Bruxelles – Vietato accesso ai dati pubblici, irregolarità nella gestione degli archivi pubblicitarie, politiche poco incisive in termini di contrasto agli account ‘fake’: alla fine delle verifiche avviate oltre un anno fa la Commissione europea ravvede violazioni della legge sui servizi digitali (DSA) da parte di X (già Twitter), e impone alla popolare piattaforma una multa da 120 milioni di euro. L’ammontare della sanzione, precisano da Bruxelles, non è calcolata sul totale del fatturato aziendale, bensì sulla violazione. Vale a dire che i servizi della Commissione hanno verificato la gravità delle azioni e la loro durata. Del resto, viene ricordato, “il DSA non impone di comminare multe percentuali, ma proporzionali” ai comportamenti illeciti.

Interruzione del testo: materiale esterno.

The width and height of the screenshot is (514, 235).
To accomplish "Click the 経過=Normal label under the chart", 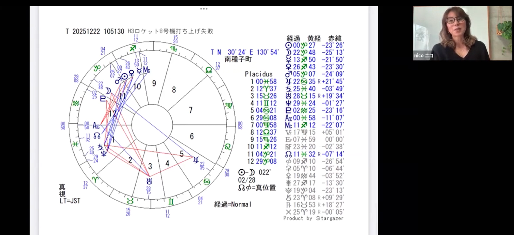I will point(233,204).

Sono tre i rilievi mossi nei confronti della società di proprietà di Elon Musk. Viene contestata l’impossibilità di accesso ai dati pubblici di X a terze parti, che rende quindi impossibile l’analisi delle informazioni. Una restrizione punita con 40 milioni di euro di multa. Il secondo rilievo mosso dall’esecutivo comunitario riguarda gli archivi pubblicitari di X, che sarebbero stati usati per produrre annunci mirati in violazione delle regole senza spiegare come viene stabilita la pubblicità mirata. Per questa politica, considerata in violazione degli obblighi di trasparenza ai sensi del DSA, disposta una multa da 35 milioni di euro. Infine il meccanismo delle ‘bollino blu’ usata per certificare l’identità della persone dietro gli account su X: per la Commissione europea il sistema in sè “rende difficile capire di cosa si tratta per davvero”. Non solo: si contesta il fatto che “chiunque può pagare per ottenere il marchio blu, con X che non controlla chi c’è dietro”. Un’altra violazione dei requisiti di trasparenza per cui viene decretata una multa da 45 milioni di euro. Le tre diverse multe portano al totale di 120 milioni di euro di multa.

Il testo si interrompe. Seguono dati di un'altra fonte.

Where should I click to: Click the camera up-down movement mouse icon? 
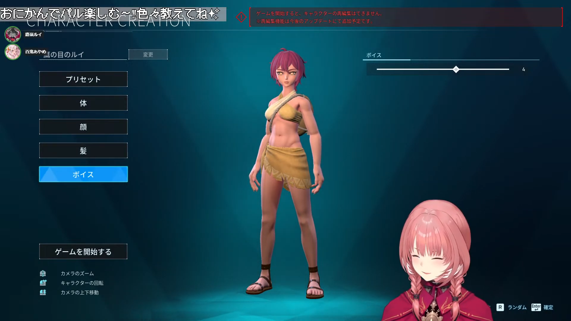(43, 292)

La decisione presa a Bruxelles rappresenta un nuovo capitolo nello scontro tra l’UE e il proprietario di X, il multi-miliardario Elon Musk, già carico di tensioni e confronti diretti. L’azione intrapresa contro la piattaforma USA si inserisce anche nel più ampio confronto tra Unione europea e l’amministrazione Trump, con il presidente degli Stati Uniti che fa pressioni sulle regole europee in materia di servizi digitali, su cui l’UE per ora sembra tenere il punto.
“Riteniamo X responsabile di aver minato i diritti degli utenti e di aver eluso le proprie responsabilità”, taglia corto che Henna Virkkunen, vicepresidente esecutiva per la Sovranità Tecnologica, la sicurezza e la democrazia. “Ingannare gli utenti con spunte blu, oscurare informazioni sugli annunci pubblicitari ed escludere i ricercatori non è consentito online nell’UE”.
Non è del tutto soddisfatto Sandro Ruotolo, membro del Parlamento europeo e responsabile informazione nella segreteria nazionale del Partito Democratico, secondo il quale “la sanzione della Commissione europea è un passo avanti significativo, ma non basta. Da mesi richiamiamo in plenaria l’urgenza di affrontare l’altra metà della questione: trasparenza reale sugli algoritmi, responsabilità sulla moderazione dei contenuti e tutela effettiva dei cittadini contro manipolazione e disinformazione”.